[Screenshot grounding data]
════════════════

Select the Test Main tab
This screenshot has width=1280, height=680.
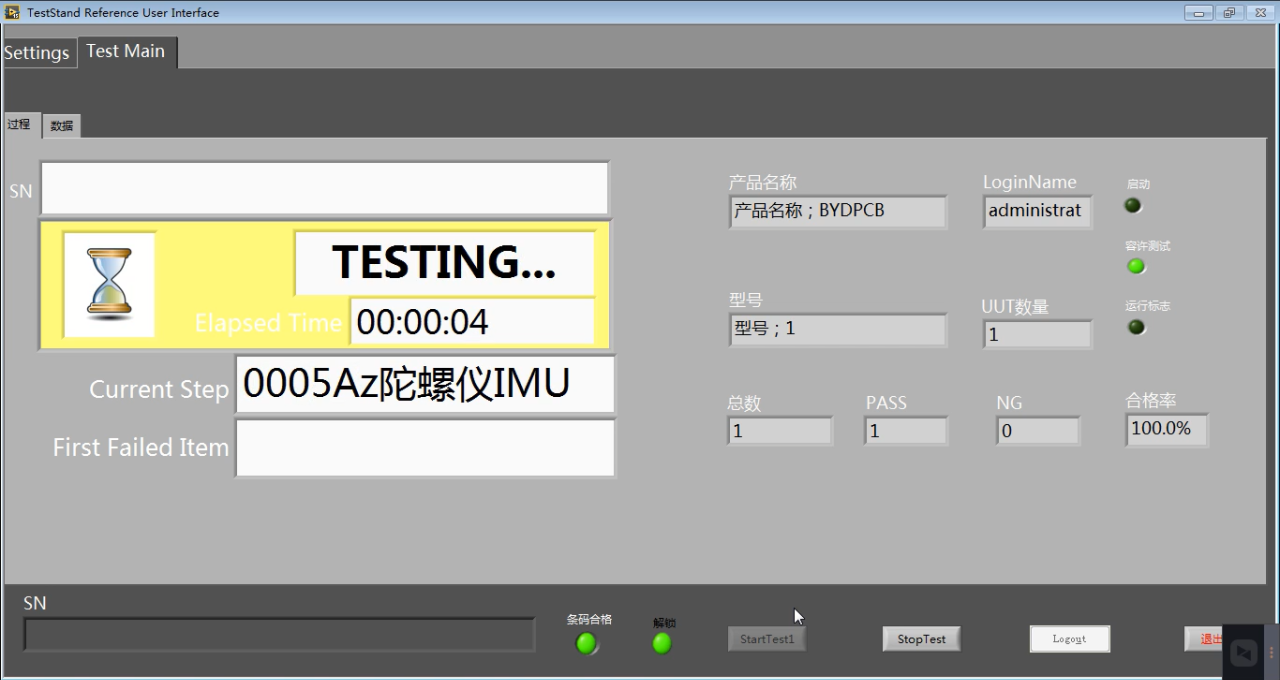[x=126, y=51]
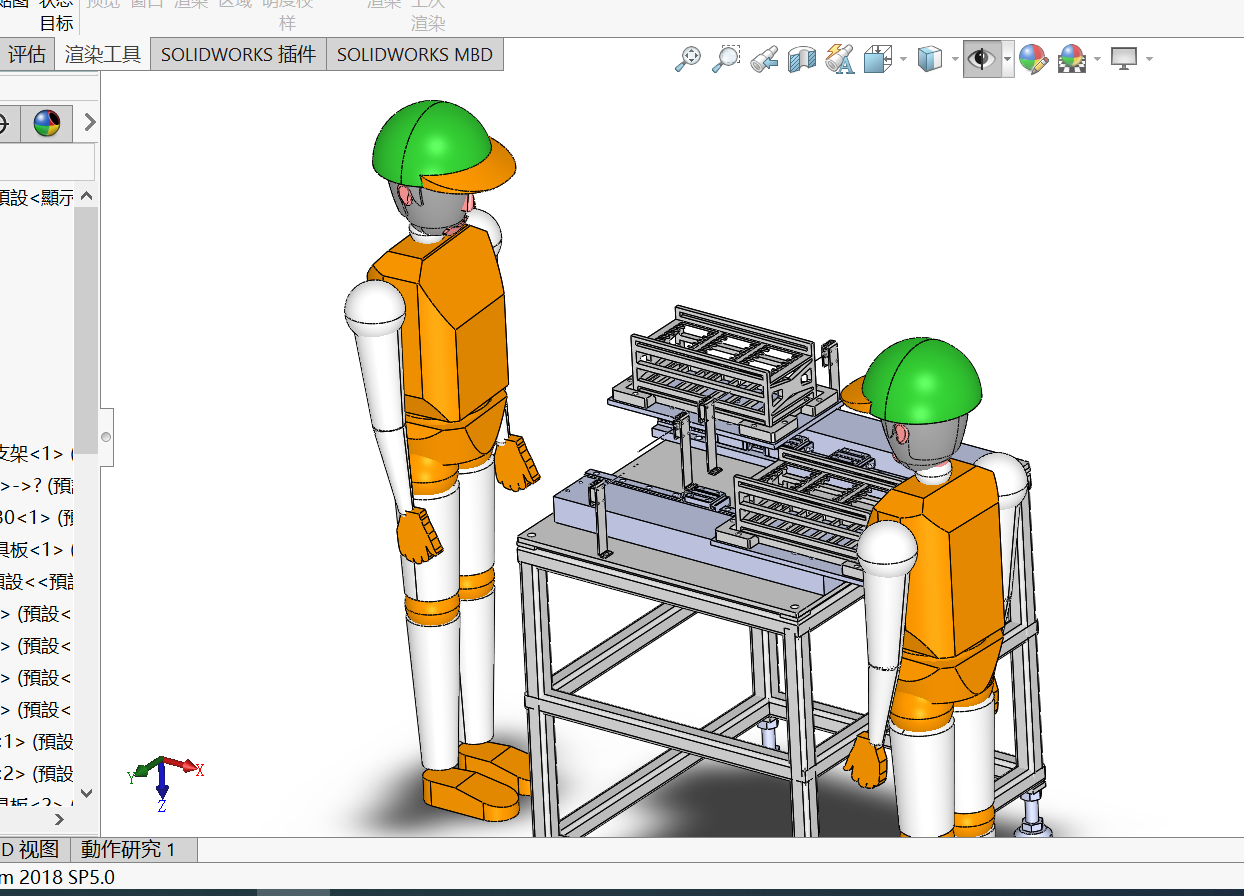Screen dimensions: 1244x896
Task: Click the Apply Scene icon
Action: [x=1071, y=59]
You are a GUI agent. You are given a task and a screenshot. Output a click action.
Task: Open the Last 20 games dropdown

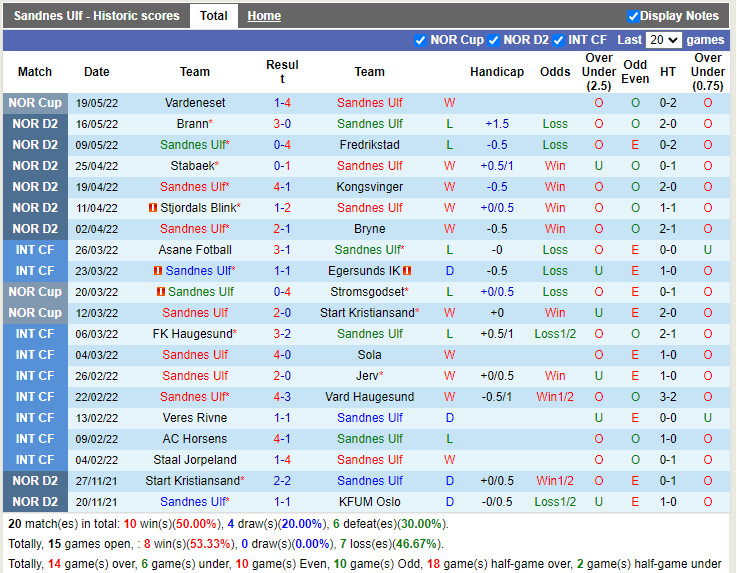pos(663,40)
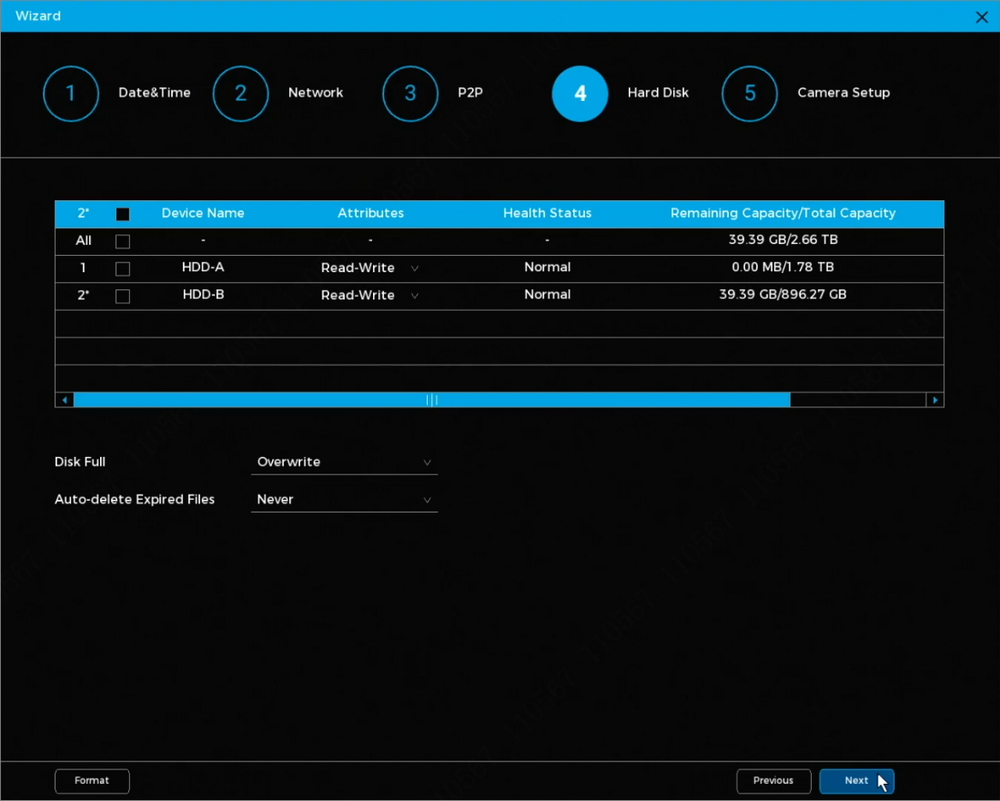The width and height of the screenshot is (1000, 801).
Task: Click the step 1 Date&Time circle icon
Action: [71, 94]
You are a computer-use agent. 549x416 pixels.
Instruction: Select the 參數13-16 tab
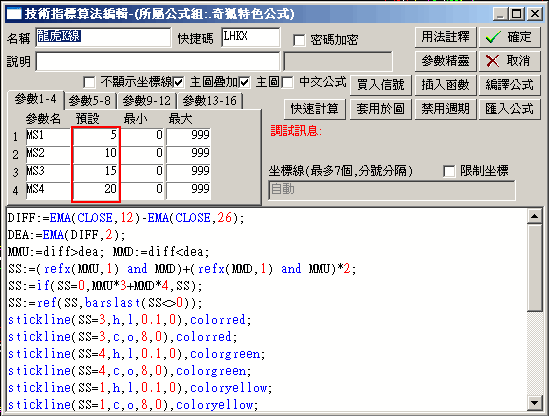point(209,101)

════════════════

The entries above need to be transcribed word for word, and the pictures stay out.

Problem solution:
Select the Test Main tab
This screenshot has width=1280, height=680.
[x=126, y=51]
Screen dimensions: 1244x896
Task: Click the Apply Scene icon
Action: [x=1071, y=59]
You are a GUI agent. You are given a task and a screenshot. Output a click action.
Task: Open the Last 20 games dropdown

pos(663,40)
The width and height of the screenshot is (1000, 801).
Task: Click the step 1 Date&Time circle icon
Action: [71, 94]
You are a computer-use agent. 549x416 pixels.
Instruction: Select the 參數13-16 tab
point(209,101)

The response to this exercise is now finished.